Using the extensive Surface Heat Budget of the Arctic Ocean (SHEBA) data set, a method has been devised for obtaining the spatial distribution of ice surface temperature, surface sensible (and latent) heat fluxes, snow depth and ice thickness on the Arctic pack ice. This method relies on a simple 1-D snow and ice model and on the ability to assign a formation time to any pixel identified as being first-year ice (FYI) using synthetic aperture radar (SAR) data. Validation shows that the 1-D model and this SAR/1D method both produce reasonable and consistent results for the SHEBA mid-winter conditions. However, extending the technique forward in time may be difficult, since the complex deformations of the pack ice later in the winter make it difficult to use the semi-subjective technique for identifying various FYI categories and assigning formation dates.

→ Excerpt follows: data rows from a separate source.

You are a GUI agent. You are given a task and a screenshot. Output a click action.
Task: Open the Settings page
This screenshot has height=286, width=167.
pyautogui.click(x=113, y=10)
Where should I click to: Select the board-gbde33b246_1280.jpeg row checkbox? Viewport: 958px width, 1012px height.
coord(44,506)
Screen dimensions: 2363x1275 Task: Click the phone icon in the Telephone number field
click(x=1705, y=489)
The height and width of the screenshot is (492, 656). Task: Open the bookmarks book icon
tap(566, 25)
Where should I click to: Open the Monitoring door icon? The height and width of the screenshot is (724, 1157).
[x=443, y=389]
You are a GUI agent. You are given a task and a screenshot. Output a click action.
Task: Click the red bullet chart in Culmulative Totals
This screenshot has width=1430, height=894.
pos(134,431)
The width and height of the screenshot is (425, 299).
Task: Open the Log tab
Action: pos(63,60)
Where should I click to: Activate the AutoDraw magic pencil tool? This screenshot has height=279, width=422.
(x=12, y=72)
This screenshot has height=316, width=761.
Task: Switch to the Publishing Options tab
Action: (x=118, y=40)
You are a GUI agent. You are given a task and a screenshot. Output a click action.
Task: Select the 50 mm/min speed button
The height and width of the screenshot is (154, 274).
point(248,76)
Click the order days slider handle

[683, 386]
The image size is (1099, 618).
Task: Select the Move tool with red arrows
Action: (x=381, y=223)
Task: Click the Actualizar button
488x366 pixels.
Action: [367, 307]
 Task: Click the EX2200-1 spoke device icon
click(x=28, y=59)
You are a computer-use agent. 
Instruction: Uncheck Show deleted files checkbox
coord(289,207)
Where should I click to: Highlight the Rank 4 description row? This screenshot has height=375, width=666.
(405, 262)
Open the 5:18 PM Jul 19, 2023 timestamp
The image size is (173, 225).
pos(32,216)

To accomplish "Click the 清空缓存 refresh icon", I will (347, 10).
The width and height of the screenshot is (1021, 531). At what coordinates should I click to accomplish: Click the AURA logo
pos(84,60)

The method developed allows the estimation of aggregate surface temperature (Ts) and sensible heat flux (Hs) (as well as other parameters) over a GCM-scale grid surrounding the SHEBA site during a two-month-long period on an hourly basis for both clear and cloudy conditions. The best estimate for the average aggregate Hs is 6.2 W m-2 greater than the simultaneous average Hs value on the multi-year ice (MYI) at the SHEBA site. The aggregate Hs are typically greater than the MYI values for both cloudy and clear conditions. This difference is less than the 10-12 W m-2 difference suggested by most of the AVHRR assessments by Overland et al. (2002), which was done for only clear-sky conditions. The new method also obtains these larger differences if only the clear-sky times of the AVHRR measurements are used.

A consistent application of three different assumptions regarding the heat transfer coefficient (CH) in the 1-D model and the aggregation methods suggests that the computation of CH based on local stability is inappropriate because the resulting Ts are too cold. The differences in the aggregate Hs between the other two assumptions are much smaller than suggested by static aggregation applications to a given spatial Ts distribution.

The SAR/1D technique is also capable of providing spatial fields of snow depth and ice thickness. The heterogeneity in these two parameters produces the large variability in Ts, which in turn may produce mesoscale circulations in the atmospheric boundary layer. Such fields are needed as a lower boundary condition to 3-D mesoscale models.